On Ash Wednesday, March 3, 1965, a fire destroyed the interior of the Cino. The building's structure was not affected. A new lighting system had been installed, along with the fireproofing of the Caffe's ceiling, which prevented the fire from spreading to the rest of the tenement building. The official cause of the fire was a gas leak, but some suspected that Cino's lover set the fire. The community raised money by staging benefit performances while the Caffe was closed for renovations. Ellen Stewart, founder of La MaMa Experimental Theatre Club, offered Cino and his staff a space to continue Caffe Cino productions on Sunday and Monday nights at her theater.

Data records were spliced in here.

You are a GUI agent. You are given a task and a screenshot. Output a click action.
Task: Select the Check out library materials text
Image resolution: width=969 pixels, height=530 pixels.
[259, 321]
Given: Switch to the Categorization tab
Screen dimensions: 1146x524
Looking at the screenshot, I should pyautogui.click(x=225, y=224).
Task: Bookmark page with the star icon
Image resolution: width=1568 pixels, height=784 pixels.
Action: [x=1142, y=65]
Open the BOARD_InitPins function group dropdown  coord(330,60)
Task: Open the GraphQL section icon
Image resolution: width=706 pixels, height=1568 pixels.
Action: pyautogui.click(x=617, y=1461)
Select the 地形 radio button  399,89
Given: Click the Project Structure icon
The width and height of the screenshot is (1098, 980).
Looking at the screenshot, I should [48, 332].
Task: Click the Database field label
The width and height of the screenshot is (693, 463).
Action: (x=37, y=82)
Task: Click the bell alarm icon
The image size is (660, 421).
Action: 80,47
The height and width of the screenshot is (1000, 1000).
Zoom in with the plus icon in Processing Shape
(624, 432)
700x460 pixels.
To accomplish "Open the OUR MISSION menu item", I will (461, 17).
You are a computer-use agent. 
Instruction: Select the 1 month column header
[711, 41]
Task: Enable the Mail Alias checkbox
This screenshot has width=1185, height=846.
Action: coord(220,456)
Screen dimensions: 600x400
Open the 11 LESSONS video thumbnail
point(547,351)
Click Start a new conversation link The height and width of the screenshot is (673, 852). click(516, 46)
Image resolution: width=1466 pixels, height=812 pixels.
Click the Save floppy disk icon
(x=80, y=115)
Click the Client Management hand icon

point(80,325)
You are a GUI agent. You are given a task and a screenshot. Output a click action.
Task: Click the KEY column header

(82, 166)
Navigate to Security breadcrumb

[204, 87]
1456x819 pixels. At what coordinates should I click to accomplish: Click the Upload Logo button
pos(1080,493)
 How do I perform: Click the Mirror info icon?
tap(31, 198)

Joe Cino died three days after repeatedly stabbing himself in 1967.

==Notable contributors==
The Caffe Cino was an incubator for first-time directors, playwrights, actors, and lighting or set designers. Many continued to work in stage, screen, or both after the Cino closed. Notable contributors include:

- John Guare
- Sam Shepard
- Al Pacino
- Robert Dahdah
- Bernadette Peters
- Robert Heide
- Bette Midler
- Johnny Dodd
- Doric Wilson
- Jean-Claude van Itallie
- Rosalyn Drexler
- Marshall W. Mason
- Tom O'Horgan
- Charles Kerbs
- Magie Dominic
- Irene Fornes
- William Hoffman
- Tom Eyen
- Paul Foster
- Leonard Melfi
- Ondine
- H.M. Koutoukas
- David Starkweather
- Michael Warren Powell
- Mari-Claire Charba
- Robert Patrick
- Lanford Wilson
- Andy Milligan (playwright)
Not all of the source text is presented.